料理はコースのみ。ベストパフォーマンスを提供するためのこだわり

提供する料理は、昼(土日祝のみ)と夜のコース料理のみ。コースに特化した理由にも最高のサービスを提供するためのこだわりがある。

「営業時間内で僕たちができることには限界があります。でも、コースにすると効率が良くなり、考えたり、仕込みに時間を費やしたりすることができます。そうして捻出できた時間を、ベストパフォーマンスを発揮するために使いたいんです」

土日祝のランチは前菜、メイン、デザートなどの5皿にドリンク。ディナーは前菜、魚介料理、肉料理、デザートなど9皿に、食後のお飲み物といった内容。例えばディナーのメニューの構成は、大きく3つのカテゴリーに分かれており、まず手にとれるサイズ感とお腹に負担のかからない量の6種類前後のスナックをシェアプレートで提供。その後、より良い環境で育てられた、生産者の顔が見える食材を使った料理や季節感のあるディッシュ、そして、その日の仕入れ状況によって内容が決まる薪で焼いたメインディッシュと続く。

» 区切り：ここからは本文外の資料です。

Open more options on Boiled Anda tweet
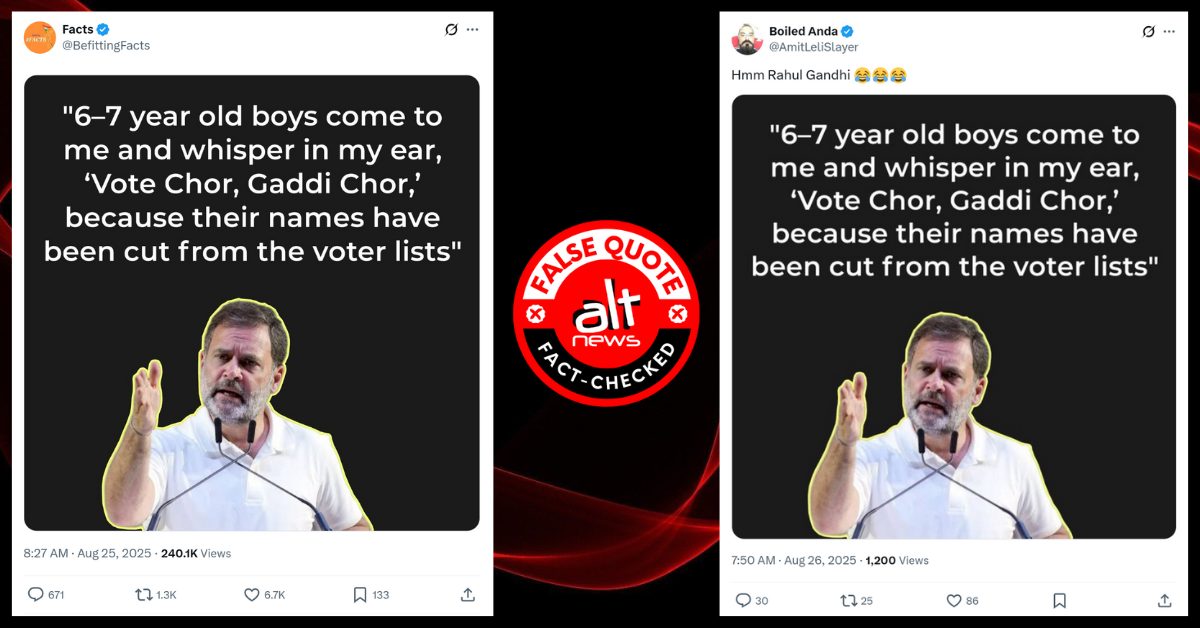The image size is (1200, 628). coord(1170,32)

大皿や取り皿には、職人のセンスと技が光る唐津焼を使用

昨今、気候変動が激しく旬の食材も年ごとに採れすぎたり、採れなかったりする。店では、近隣農家から食材を柔軟に仕入れ、余った分で作る保存食にも力を入れており、そうした保存食はスナックとして出している。シェアする際、客が遠慮したり、食べるペースが少し遅れたりしてもいいように、基本的には常温で、時間が経っても美味しさが変わらないものを提供しているという。

食材の動向が読めないのは魚介類も同じこと。そこは漁師に配慮し、臨機応変に対応している。メインの魚料理には、調布飛行場経由で届く伊豆七島の四島(伊豆大島、新島、神津、三宅)の新鮮な魚介を使っている。そして、メインの肉料理は、店内でもひときわ目を引く暖炉を使った薪火料理だ。

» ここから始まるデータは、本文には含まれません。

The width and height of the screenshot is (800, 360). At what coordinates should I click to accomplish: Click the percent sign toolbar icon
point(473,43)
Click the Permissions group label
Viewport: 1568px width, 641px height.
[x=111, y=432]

「料理人である自分としては、薪や炭の火は熱源として一番優秀だと思っています。薪の魅力は、お客様に火を見てもらいながら食事をしてもらえること。肉にちょっとした下処理をすることはありますが、シンプルにすっきりとした味わいになるようにつけ合わせやソースはできるだけ控えるようにしています。肉は大きな塊で使うので、じっくり丁寧に薪火で火入れをし、苦味や辛味、酸味を感じながら飽きずに召し上がれるように少しだけ味を変化させる薬味を添えて出しています」

薪で焼くことで肉につく木の香りも食欲をそそる要素の一つ

食材探しは、人探し。「ローカルファースト」がキーワード

料理に使う食材は、野菜については店の菜園で育てたものをはじめ、店の周辺エリアの三鷹や調布に集まる地元農家を中心に仕入れている。また、肉や魚は地方へ赴き、作り手本人と直接話をした上で仕入れ先を選ぶ。そのためパートナーは常に探し続けている。

仕入れの際には、仕入れ側と店側の立場の違いから意識のギャップが生まれることもある。そうしたときは隔たりが埋まるようにできるだけ話し合って、よりよい関係性が築ける方法を模索していく。

「漁師さんの大半は漁を生業とされています。僕らはいいモノが欲しいし、より丁寧に食材を扱ってほしいという気持ちがあります。その熱意のようなものを理解してくれる漁師さんは意外と多くありません。熱意や気持ちを共有できる方から仕入れる食材はほかと比べてやはり質が良いですし、こういったつながりが増えるように僕らも努力できればいいなと思っています」

美味しいのはもちろん、見た目にも美しい肉料理

これまでの経験から学んだ、自己評価の大切さ

『Maruta』にくる前、石松氏はフランスへ留学したり、海外のレストランの現場を経験したりしながら気づいたことがある。その人が何を考えてその料理を発想したのか、いわゆる“料理の発想のもと”こそ、料理を作るにあたって圧倒的に大事だ、と。また、石松氏が食へのこだわりや熱意をもつ料理人として、いつも心に留めていることがある。それが「自己評価の大切さ」だ。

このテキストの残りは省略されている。